* START Supplied text *
For beach trips, I'd recommend Capitola.

------
wavesplash
I hate to say it, but most of the valley is just cubefarms in nondescript
office parks. A tour heading south on 101 of the more interesting bits could
be:

Oracle campus - one of the more eye pleasing campuses from the outside (the
inside of the buildings is awful - don't bother going in). Off of 101.

Palo Alto (downtown + Stanford) - take 101 exit to University Ave, drive
through University Ave (slowly) to Palm Drive, park in the Oval at Stanford
and check out the old courtyard. Stanford is a beautiful campus (at least the
old part). In Palo Alto downtown a large number of deal meetings happen at
University Cafe (on your right). The original Google offices and the former
Facebook offices are all within 2 blocks of the Romona/University ave
intersection. Special trivia note: the Persian rug dealers also run an
investment group (Amidzad) and the Plug-and-Play Tech Centers (startup
friendly office spaces). They got stock in Google when GOOG wanted to rent
some of their space on Univ Ave.
* END Supplied text *
* START Given data *
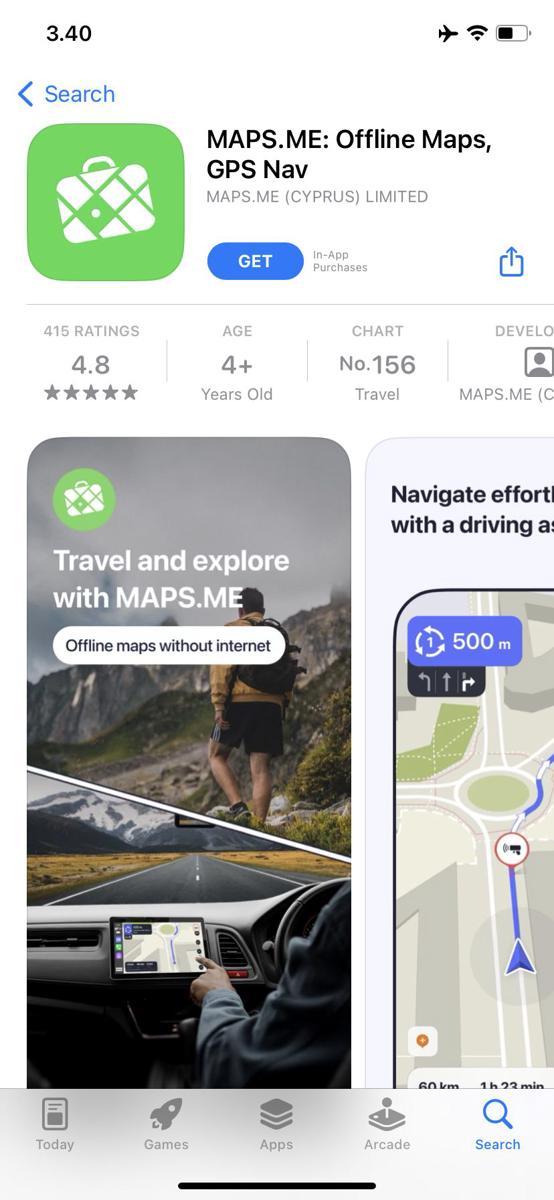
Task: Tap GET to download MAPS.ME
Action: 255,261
* END Given data *
* START Given data *
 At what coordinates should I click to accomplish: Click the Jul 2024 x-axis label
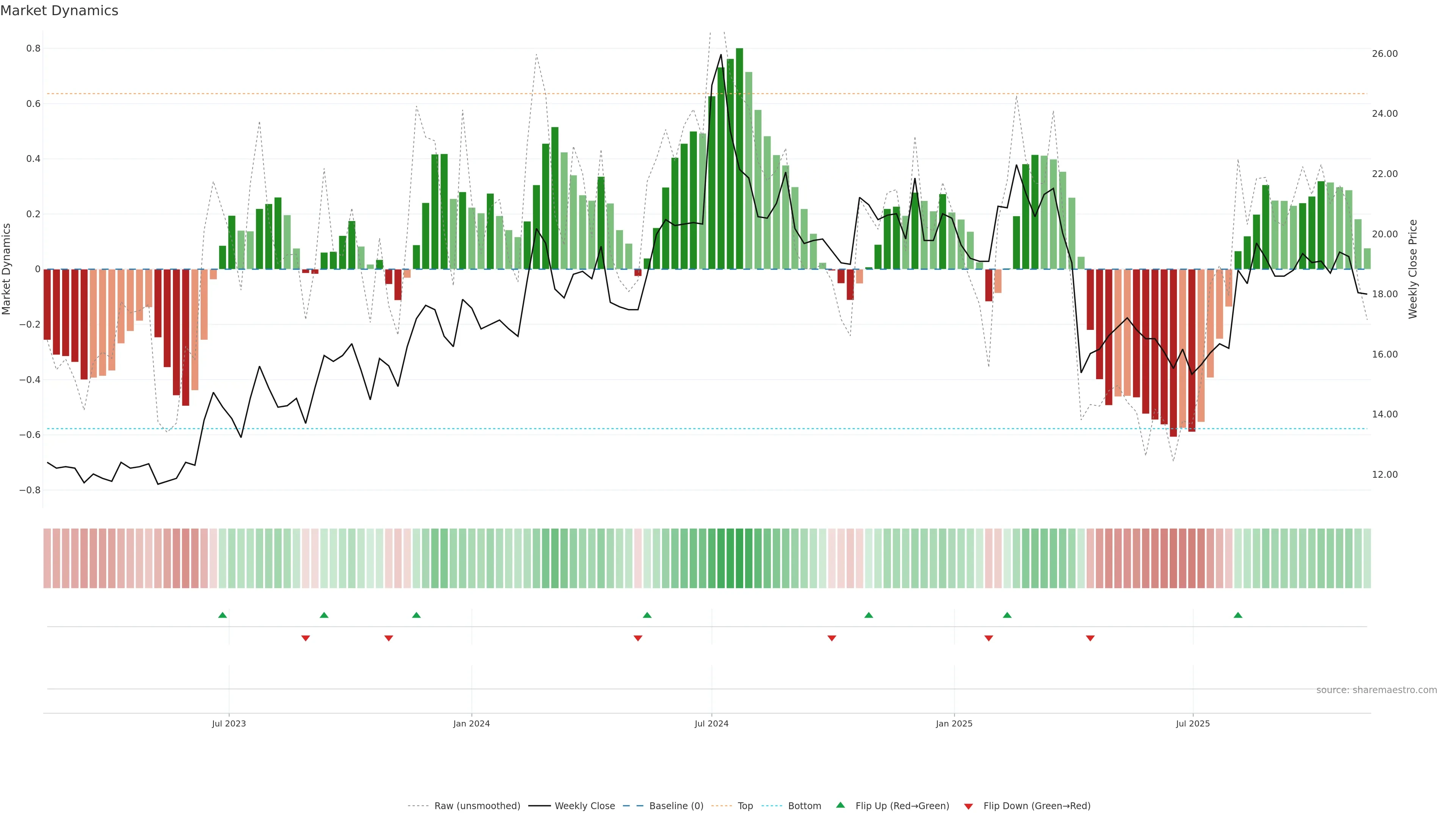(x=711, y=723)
* END Given data *
• [Complete the following]
[A] According to the forum post about sightseeing along 101, where do many deal meetings take place in downtown Palo Alto?
[B] Reproduce the part of the forum post about sightseeing along 101 starting at "Palo Alto (downtown" and ending at "on Univ Ave.", and swap "Persian rug dealers" for "carpet merchants".
The entries are independent material, unrelated to the forum post about sightseeing along 101.

• [Responses to the exercise]
[A] At University Cafe.

[B]
Palo Alto (downtown + Stanford) - take 101 exit to University Ave, drive
through University Ave (slowly) to Palm Drive, park in the Oval at Stanford
and check out the old courtyard. Stanford is a beautiful campus (at least the
old part). In Palo Alto downtown a large number of deal meetings happen at
University Cafe (on your right). The original Google offices and the former
Facebook offices are all within 2 blocks of the Romona/University ave
intersection. Special trivia note: the carpet merchants also run an
investment group (Amidzad) and the Plug-and-Play Tech Centers (startup
friendly office spaces). They got stock in Google when GOOG wanted to rent
some of their space on Univ Ave.